この「プラットホーム」という言葉が、異彩を放って、私に語りかけてきます。横文字がだんだんと苦手になっているので、アレルギー化しているのでしょう。それでも、少しずつ変わっている社会認識に期待しつつ、何か関われないかとの思いは募らせています。
このシンポジウムで共感を持って、心引かれたのが、次にご紹介したい奥田知志さんのお話しでした。
彼は長年ホームレス支援活動をしてこられ、教会牧師として赴任されてからは、北九州で活動をされていたことを、以前に一度講演会でお話しをお聞きし、存じ上げていたので直ぐ思い出しました。
奥田さんは、(ハウスレス:ホームレス)と(何が必要か:誰が必要か)と(解決型支援:伴走型支援)を対比させながら、支援には二つの側面から関わることが重要であります。
特にホームレス生活が長い方に、前向きに働きかけても、「生きる意欲」や「何かをしたい気力」を持っていただくこと、その心が動くことは難しいとおっしゃっていました。その気持ちが動くことが、支援の入り口とも説明されました。
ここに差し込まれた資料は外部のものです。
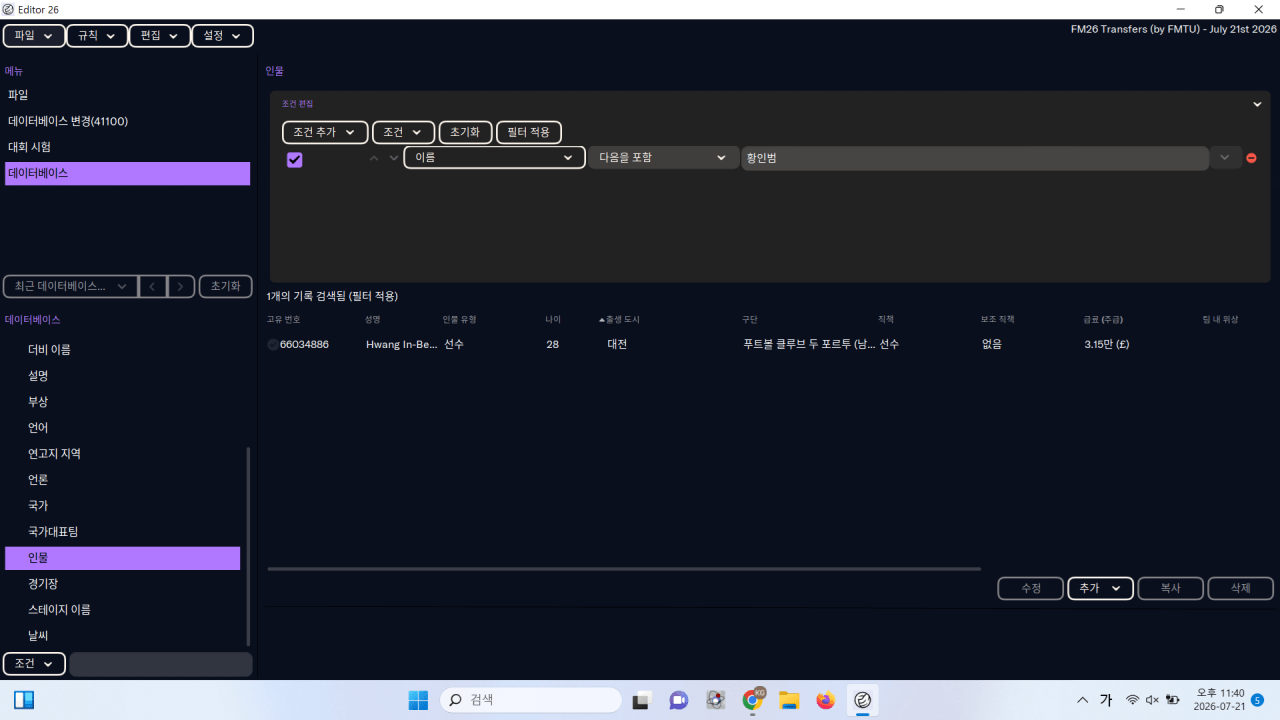Go back with the left history arrow
Image resolution: width=1280 pixels, height=720 pixels.
152,286
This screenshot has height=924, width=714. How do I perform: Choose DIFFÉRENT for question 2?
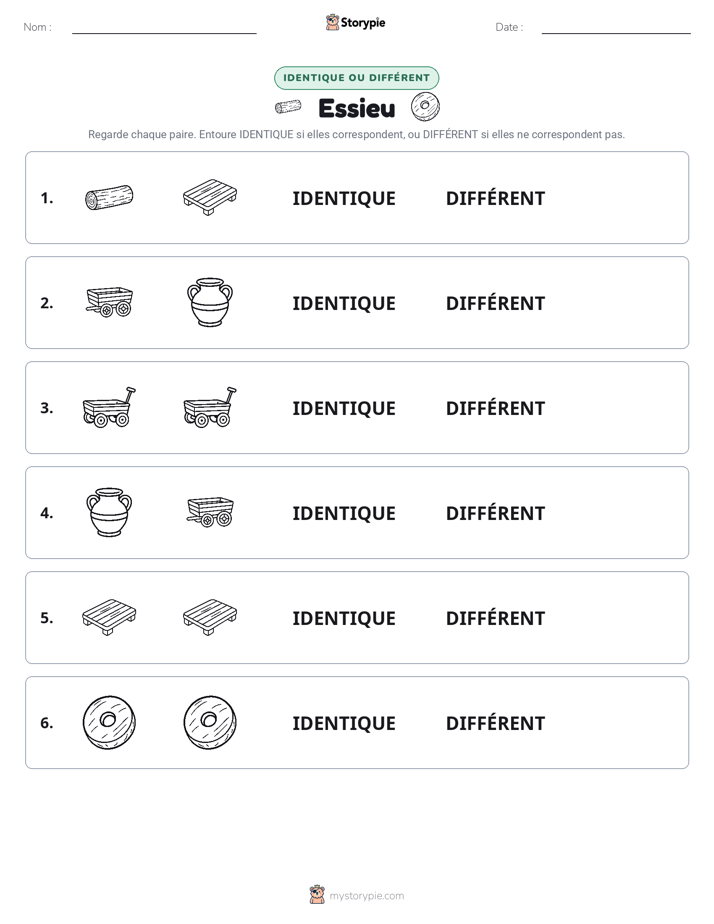click(495, 303)
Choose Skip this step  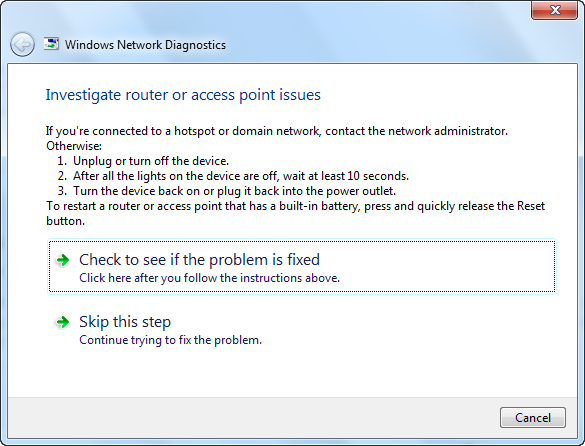(170, 330)
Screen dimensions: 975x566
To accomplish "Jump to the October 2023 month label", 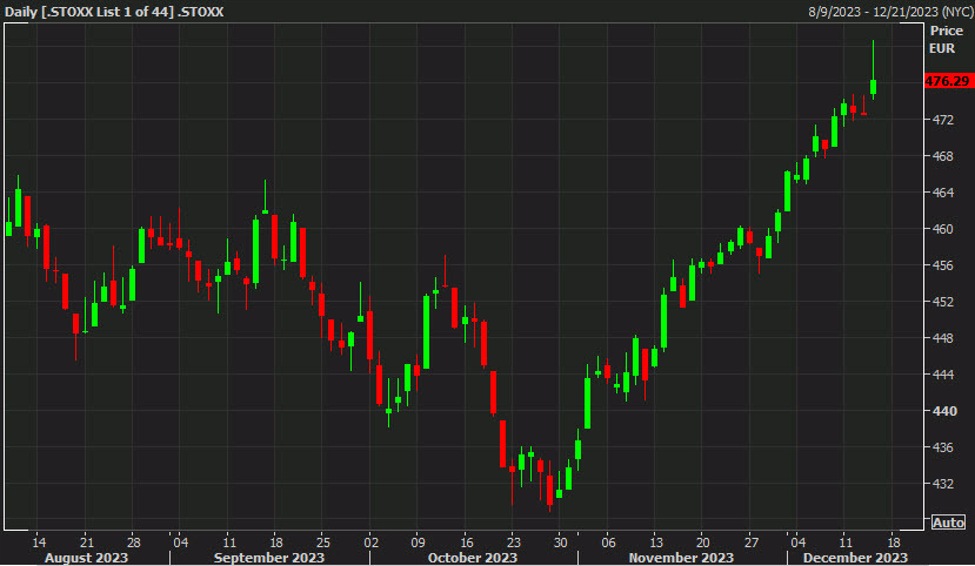I will [x=472, y=557].
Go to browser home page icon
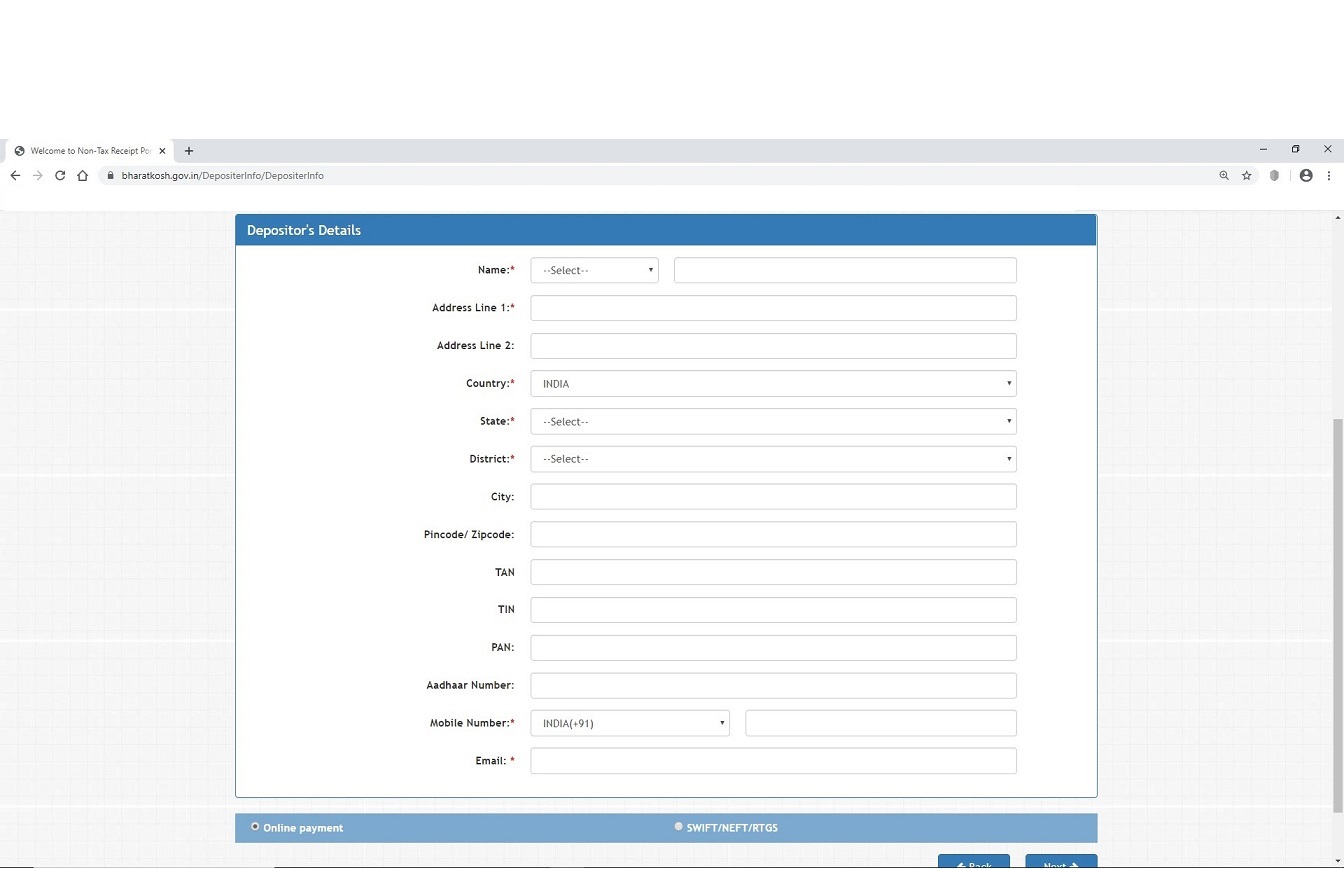1344x869 pixels. [83, 175]
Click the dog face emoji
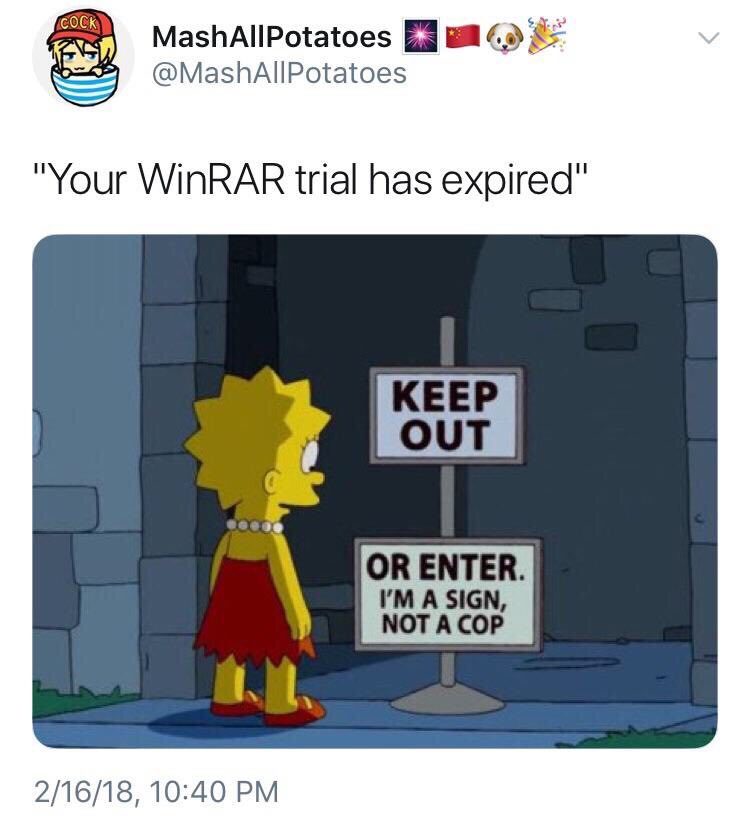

「生きる気力も失われている人」という表現に、ひきこもり支援にも全く同じ要素が、ずっとのしかかっていると直感しました。この「人の気持ちが動き、生きてみよう」と思える気力の掘り起こしは、周りの人間と、ご本人との共同作業と、時間と運命の賜物的な所産であり、制度とは違うもう一方の側面支援が必要なのです。
奥田さんのお話しは続きます。単身家庭が(20%→38%)と増加する社会で、家族という土台を見直し、地域が家族としての役割「出会いから看取りまで」を担うことが求められていると説明され、仲間で告別式をされている様子を紹介されました。
そこで問われるのは、「誰がその方の横にいられるのか?」そして、その気がない人に、気持ちが育つことを、横で一緒に待ち続けてくれる人の存在が、家族機能をもつ社会をつくっていく為に必要な一歩だとおっしゃっておられました。
私達ひきこもり支援においても、誰が一緒に横でいられるのか、気持ちが動き育っていくところに伴走して、寄り添い、味方であり、見守り合ってくれるのか、そこには対等な人間関係に立った安心と信頼が宿るものであって欲しいのです。